Album Of The Week: Screaming Females All At Once
It’s the cheapest thing in the world to focus on the fact that Marissa Paternoster is a small human being with an enormous voice, even though that fact still spins my head a little bit. Paternoster has been making music with her band Screaming Females for over a decade, and we should all be good and used to it by now. And it’s not giving her enough credit, either. Because it’s not just that Paternoster’s voice is big. It’s the way she projects a towering strength. Paternoster sounds vast, colossal, eternal. She sounds like wrought iron and California redwoods. She sounds like Easter Island sculptures. She sounds like Braun Strowman. She sounds like an eternal, elemental force. And one of the great thrills in every new Screaming Females record is in hearing how she captures and harnesses that strength, in seeing where she channels it.
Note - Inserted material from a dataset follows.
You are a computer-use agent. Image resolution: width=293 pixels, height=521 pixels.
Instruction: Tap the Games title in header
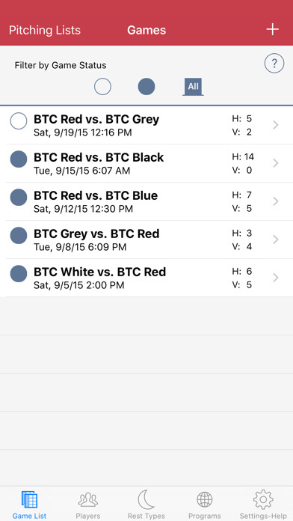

For years, Screaming Females were a punk band, one of the best we had. They probably reached the truest, most powerful iteration of that version of the band with their Steve Albini-produced 2012 album Ugly. Then, with 2015’s Rose Mountain, they went off in another direction. On that album, they teamed up with the veteran metal producer Matt Bayles and made something grand and monumental. They slowed down their attack and wrote big riffs and bigger choruses. Their sound became a feral, mutated take on classic rock. And that’s more or less where it is on All At Once, the band’s new album. They’ve recorded with Bayles once again, and they’ve put together a long and dynamic record, one where the songs have room to breathe but the intensity never quite lets up.
In bassist King Mike and drummer Jarrett Dougherty, Paternoster has one of the finest rhythm sections in all of indie rock. The band members write songs together, talking about how democratic their process is, and it would be a mistake to slight the two men in the band. On All At Once, the former Fugazi drummer Brendan Canty joins in on one song, and you can’t really tell the difference, which is about the nicest compliment I could possibly pay Dougherty. Still, this is a band that would be entirely justified if it changed its name to the Marissa Paternoster Experience. Paternoster is the hero here. Her voice is a fiery wail, a howl powerful enough to tingle your bone marrow. She bites off the ends of her syllables with a completely intuitive sense of theater. And as a guitarist, she’s an absolute beast of a shredder. On All At Once, she doesn’t show off in the same way that she’s done on past albums, though it’s always clear that she can fucking play. Instead, her solos are more melodically focused, and they slide into the songs more logically. She doesn’t play anything like Slash, but her solos fit organically into the songs the same way his once did.
The band’s lyrics tend toward rock-poetry opacity, and I don’t necessarily know what Paternoster is singing about most of the time, but her words, like her delivery, are evocative: “All the men before me / Swollen with seed / Scraped the earth nude and clean.” And she doesn’t just sell those lyrics. She makes them sound like something you might find carved on the side of a pyramid. Even outside the context of DIY punk, Screaming Females bring catharsis with their grandeur. “The sun destroys me,” Paternoster sings on “Agnes Martin,” turning those words into a primal howl. And as the world continues to descend into a lawless feeding frenzy, with the rich preying on the rest of us, it’ll always be powerful to hear a human being, whatever her size, planting her feet and letting loose with something like that.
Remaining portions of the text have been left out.